→ Goal: Pick out and copy every line below that contains the word "screenshot".

→ Exercise input:
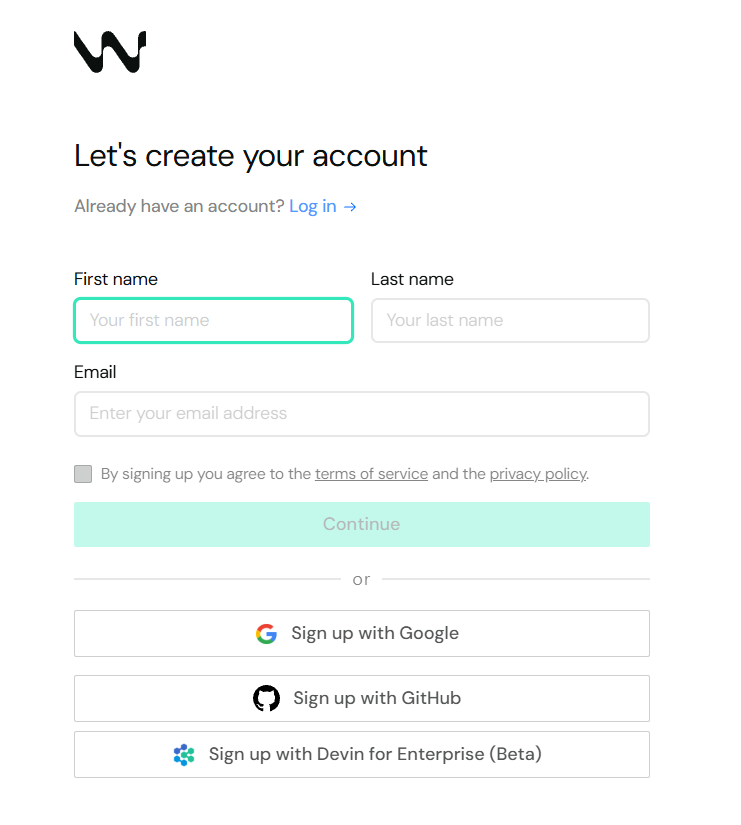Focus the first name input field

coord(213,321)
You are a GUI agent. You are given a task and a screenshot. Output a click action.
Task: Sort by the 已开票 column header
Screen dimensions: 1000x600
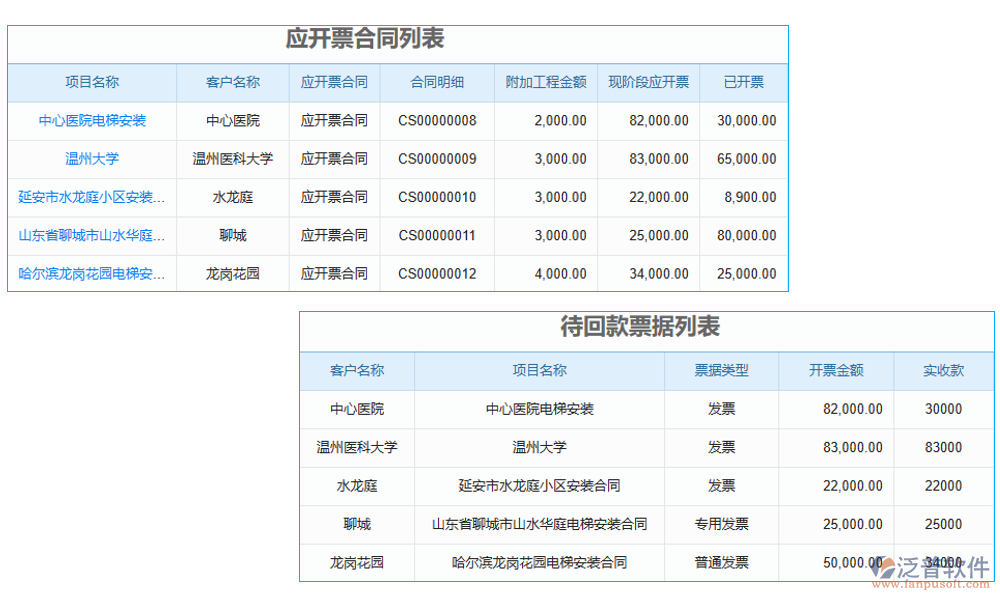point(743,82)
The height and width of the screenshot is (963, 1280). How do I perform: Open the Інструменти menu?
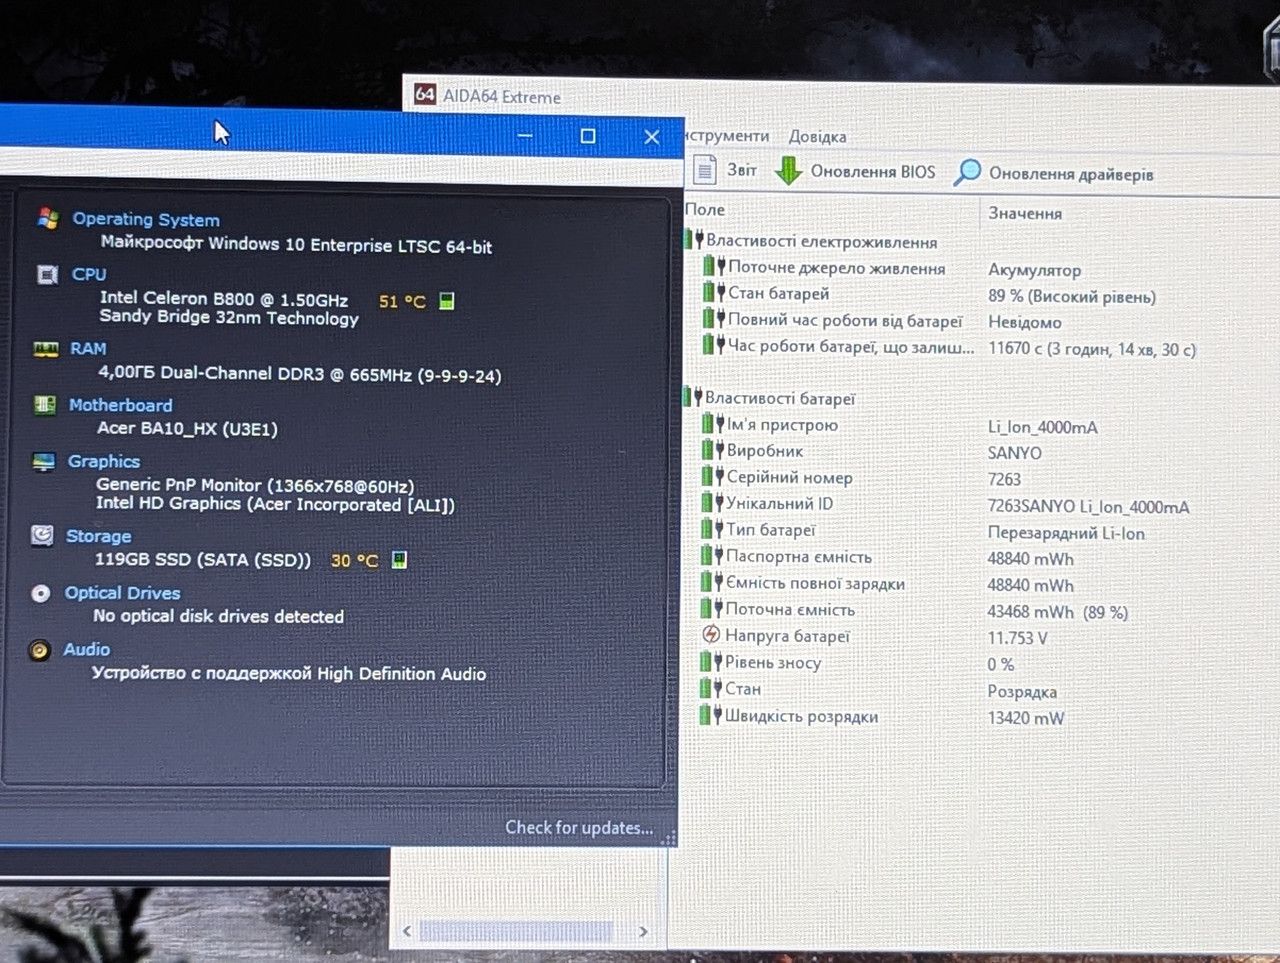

---

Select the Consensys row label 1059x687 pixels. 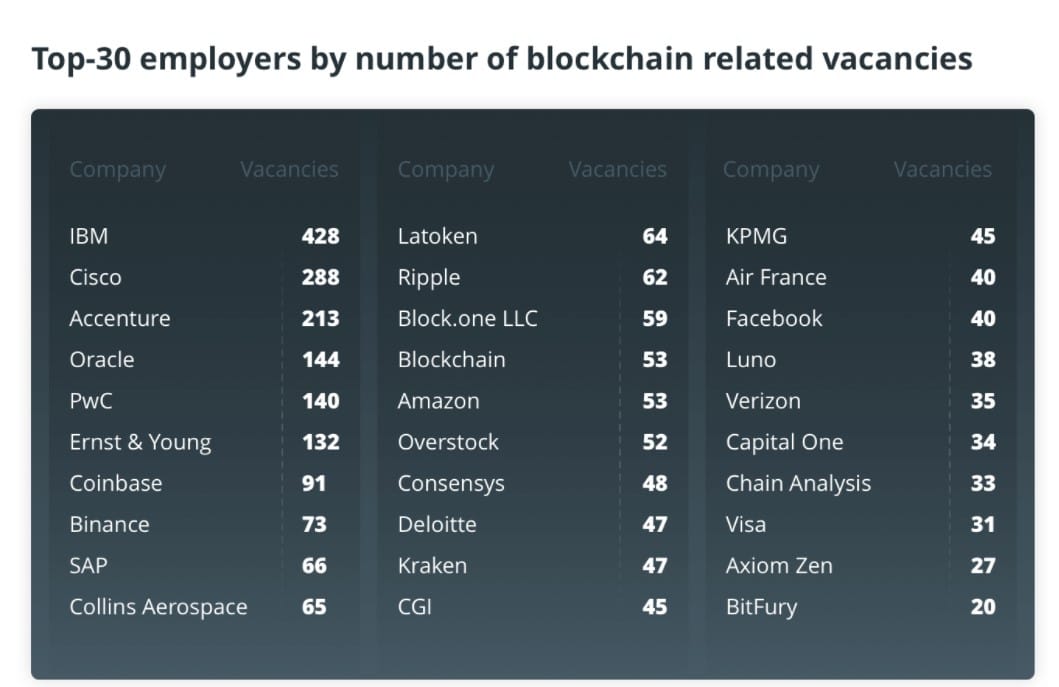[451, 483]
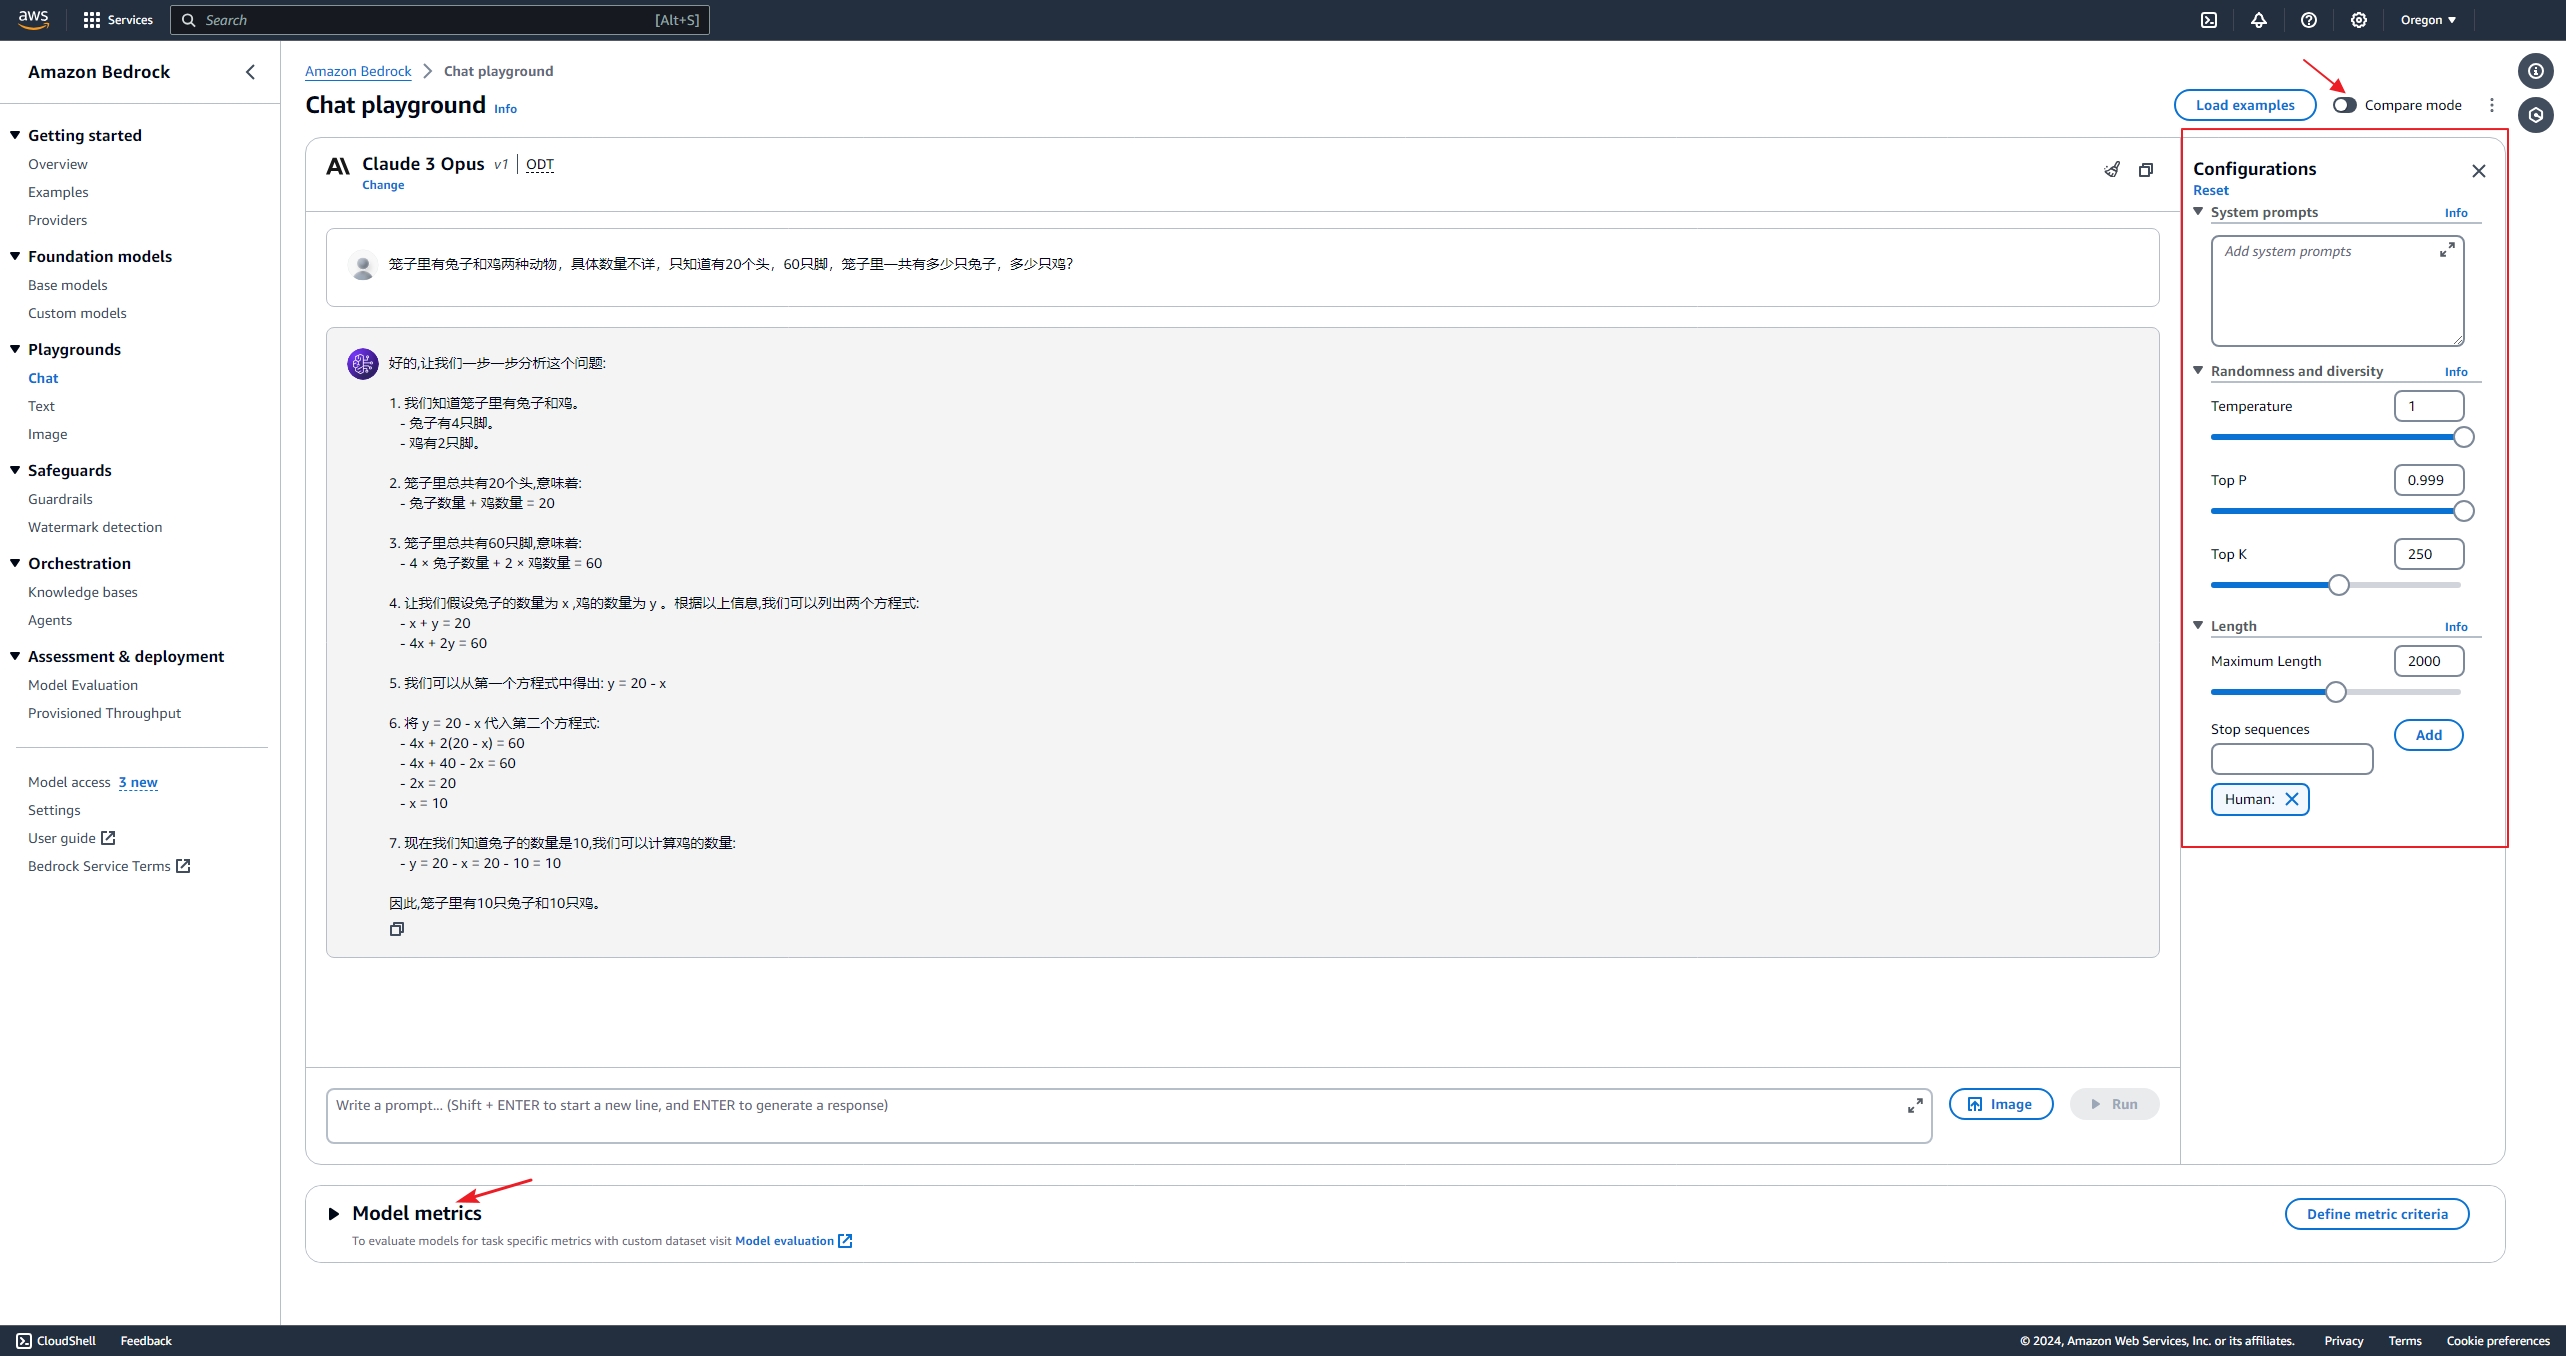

→ Result below:
You are a GUI agent. You are given a task and a screenshot. Output a click action.
The height and width of the screenshot is (963, 1280). How do I perform: Open the Інструменти menu?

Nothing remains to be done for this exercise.